W 2009 roku Mariusz Pudzianowski zadecydował, że ciężary zamieni na oktagon MMA. Wtedy szersza publiczność usłyszała o Konfrontacji Sztuk Walki (KSW), ponieważ jego pojedynek z Marcinem Najmanem na warszawskim Torwarze zrobił ogromny szum.
Po czternastu latach forma "Pudziana" jest nieco gorsza, ale trudno się dziwić. Ostatnimi czasy były mistrz świata strongman zanotował dwie porażki - z Mamedem Chalidowem oraz Arturem Szpilką. Pojawiły się różnorodne głosy na temat kariery Pudzianowskiego.
On sam rozwiał wszelkie wątpliwości na kanale Olimp Sport Nutrition na platformie Youtube. Jego kibice będą zadowoleni.
- Cały czas mam zapał, ale wiem, że nie żyje się wiecznie.
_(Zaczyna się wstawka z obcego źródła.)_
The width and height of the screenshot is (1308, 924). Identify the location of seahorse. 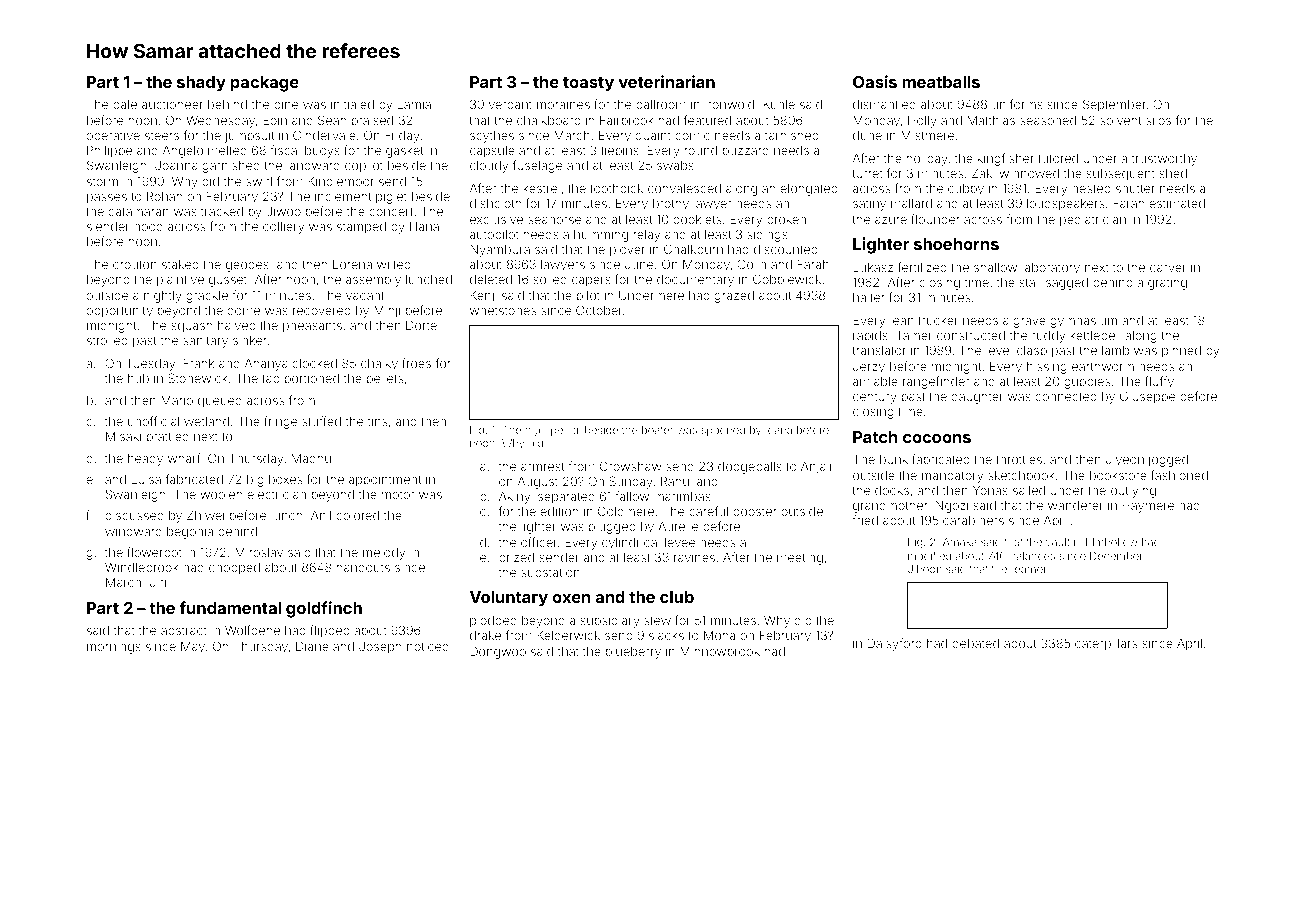
(554, 219).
W pewnym momencie trzeba powiedzieć sobie dosyć. Mimo że mógłbym to robić jeszcze pięć lat. Jeszcze trochę się pobawię, a potem nie wiem, co będę robił - powiedział.
- Wiem, że przez najbliższe dwa lata będę jeszcze wchodził do klatki. A potem będę myślał, co dalej. Chce mi się tak samo, jak 20 lat temu. Jest ten sam zapał - podsumował 46-letni zawodnik KSW.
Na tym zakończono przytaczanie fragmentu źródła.